In deze zaak gaat het om een hoger beroep van belanghebbende tegen de uitspraak van de rechtbank Gelderland met betrekking tot de Wet waardering onroerende zaken (Wet WOZ). De heffingsambtenaar had de waarde van de onroerende zaak vastgesteld op € 205.000 voor het kalenderjaar 2017. Belanghebbende maakte bezwaar tegen deze beschikking en de bijbehorende aanslag, maar het bezwaar werd door de heffingsambtenaar gehandhaafd. De rechtbank Gelderland verklaarde het beroep van belanghebbende gegrond, maar de heffingsambtenaar bleef bij zijn standpunt. Belanghebbende ging in hoger beroep bij het Gerechtshof Arnhem-Leeuwarden.

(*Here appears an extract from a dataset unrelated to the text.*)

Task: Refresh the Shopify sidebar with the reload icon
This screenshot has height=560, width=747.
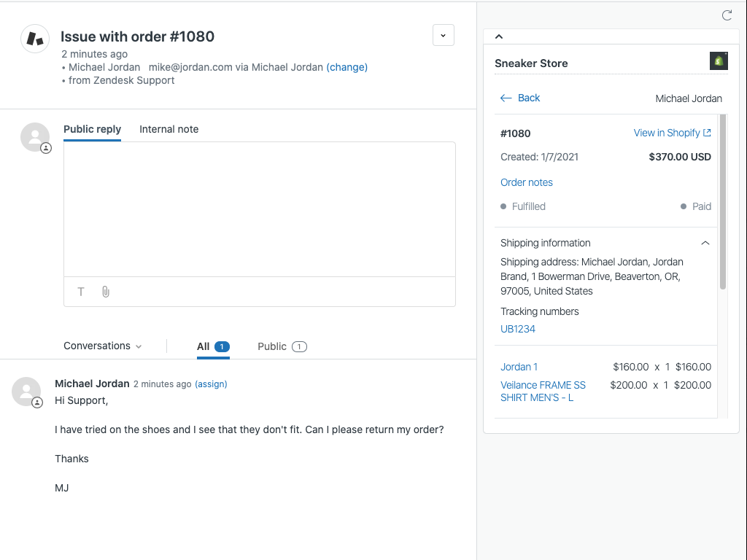Action: (x=727, y=15)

Tijdens de zitting op 14 december 2021 werd de gemachtigde van belanghebbende gehoord, evenals de heffingsambtenaar. Het Hof oordeelde dat de rechtbank ten onrechte het beroep tegen het niet tijdig beslissen niet-ontvankelijk had verklaard. Het Hof stelde vast dat belanghebbende tijdig bezwaar had gemaakt en dat de heffingsambtenaar in gebreke was gebleven. Het Hof verklaarde het hoger beroep gegrond en oordeelde dat het bezwaar tegen de dwangsombeschikking niet-ontvankelijk was, omdat belanghebbende niet binnen de wettelijke termijn had gereageerd.
Het Hof veroordeelde de heffingsambtenaar tot vergoeding van de proceskosten van belanghebbende, die in totaal € 1.082 bedroegen. De uitspraak werd openbaar uitgesproken op 18 januari 2022, en belanghebbende en de heffingsambtenaar kregen de mogelijkheid om binnen zes weken beroep in cassatie in te stellen bij de Hoge Raad der Nederlanden.